Watering is the most important part of container gardening. Keeping the soil evenly moist promotes good plant health and production. The type of plants you use, the size of the container, the amount of soil, and weather conditions will determine how much and when you’ll need to water, possibly as often as every day. Always finger check the soil to make sure it needs water.
The demand for plant breeders to develop plants that work great in containers continues to grow and the availability of compact plants with good yields is increasing.
The following are some plant suggestions and corresponding container sizes for your gardens.
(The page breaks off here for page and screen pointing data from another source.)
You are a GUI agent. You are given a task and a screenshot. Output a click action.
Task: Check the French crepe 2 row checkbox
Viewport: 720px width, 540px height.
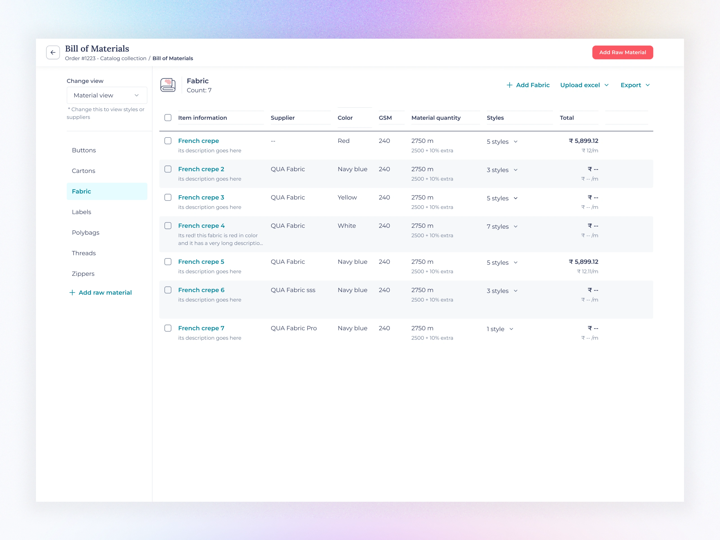168,169
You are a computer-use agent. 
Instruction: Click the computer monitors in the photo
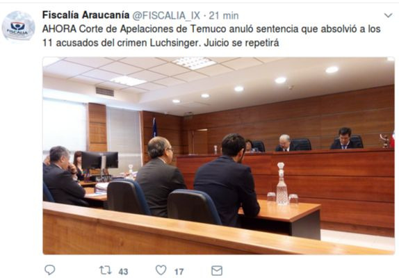click(100, 160)
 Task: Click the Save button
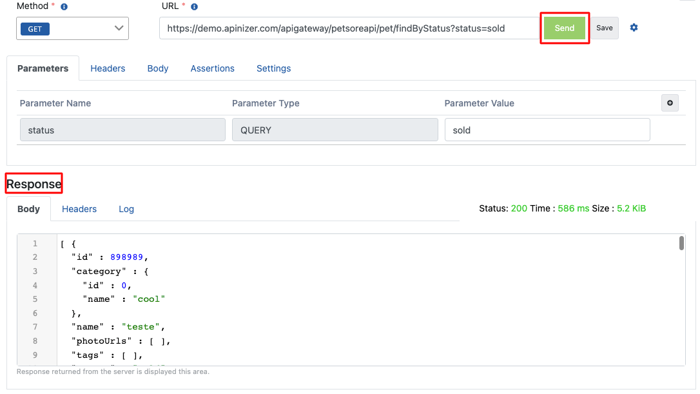pyautogui.click(x=605, y=28)
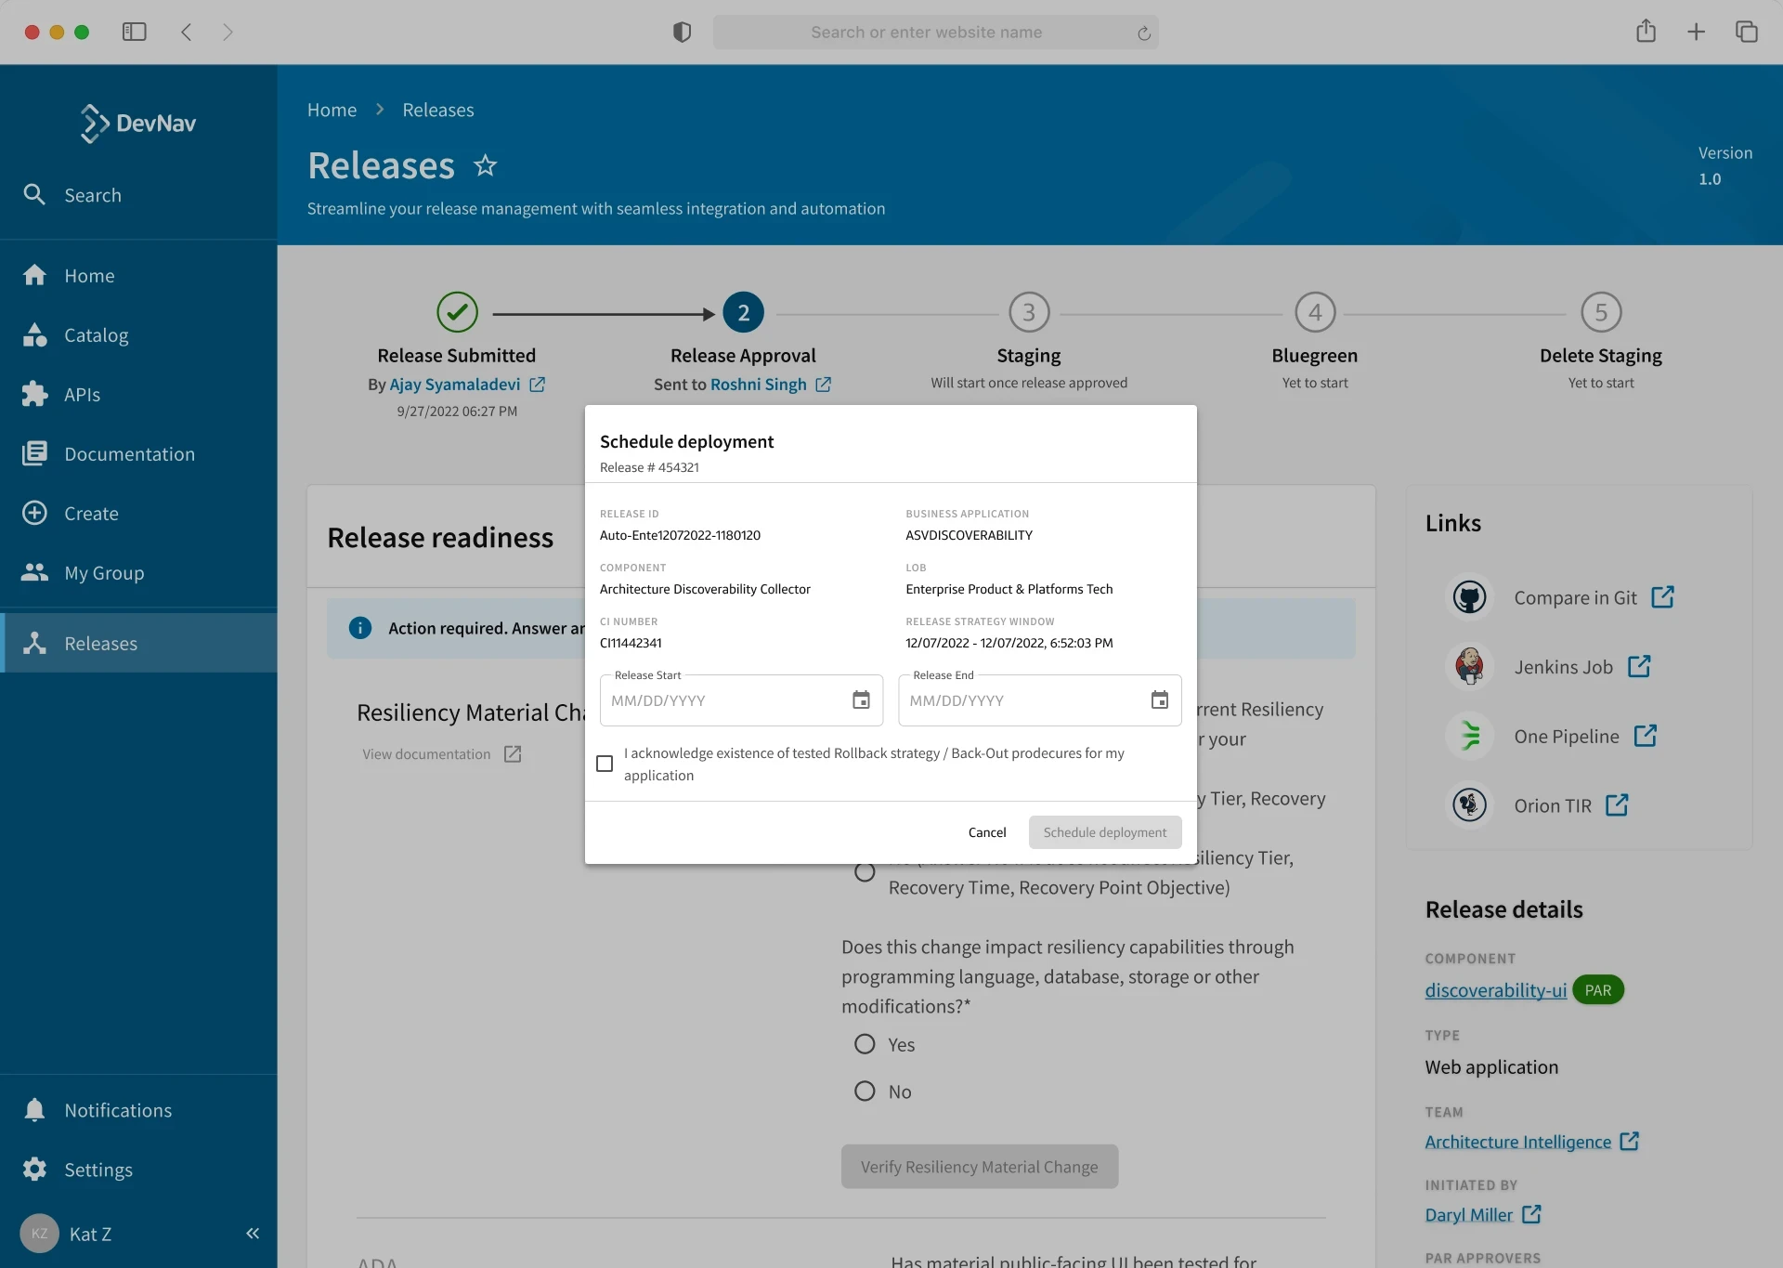Open Roshni Singh profile external link icon
This screenshot has width=1783, height=1268.
[x=823, y=385]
- Beets: 5 gallons of soil and a deep container; Varieties: Chioggia, Detroit Dark Red, Early Wonder
- Broccoli: 1 plant per 5 gallons of soil; Varieties: Purple Sprouting, Super Blend
- Carrots: at least 12-inches worth of soil and should be grown from seed; Varieties: Adelaide Baby, Little Finger, Ox Heart, and Thumbelina
- Cucumbers: a 12-inch deep container with at least 5 gallons of soil; Varieties: Bush Champion, Early Pik, and Spacemaster
- Eggplant: at least 3 gallons of soil are needed, approximately a 10-inch container; Varieties: Black Beauty, Prosperosa, Rosa Bianca, and Snowy White
- Lettuce: at least 2 gallons of soil and work well in window boxes; Varieties: Any type of lettuce will work, but Black Seeded Simpson and Mesclun mixes are showy and tasty
- Peppers: 1 plant can grow in 2 gallons of soil, or an 8-inch pot; 5 plants require 15 gallons; Varieties: Sweet: California Wonder Bell, Giant Szegedi, Purple Beauty Bell, Redskin, and Sweet Banana; Varieties: Hot: Bulgarian Carrot, Jalapeno, Marbles, and Thai Hot
- Radishes: need a deep 10-inch container’s worth of soil; should be grown from seed; Varieties: Cherriette Hybrid, Cherry Belle, Easter Egg Blend, French Breakfast
- Spinach: requires 2 gallons of soil; also works well in window boxes; Varieties: Renegade, Melody Hybrid, Space Hybrid
- Tomatoes: need 5 gallons or a bushel basket of soil; Varieties: Cherry-like: Husky Cherry Red Hybrid, Patio, Small Fry, Tiny Tim, and Tumbling Tom ; Varieties: Good “slicers”: Better Boy, Better Bush, Celebrity, and Early Girl
As always, read the plant tag or seed package. This will tell you how big a mature plant will become, determining if it is container-worthy by making sure the container and the space will allow it to grow correctly. Herbs are suited to containers-even wild and invasive mint can be controlled in a container. Lavender and rosemary like warm, well-drained soil and thrive in containers. This will be one of the only times you should limit the number of plants in the container. Remember: you are growing a crop not a display, though you may never see anything more pleasing to the eye than your own colorful vegetable container garden.
Barbara Arnold is green corps coordinator at Franklin Park Conservatory.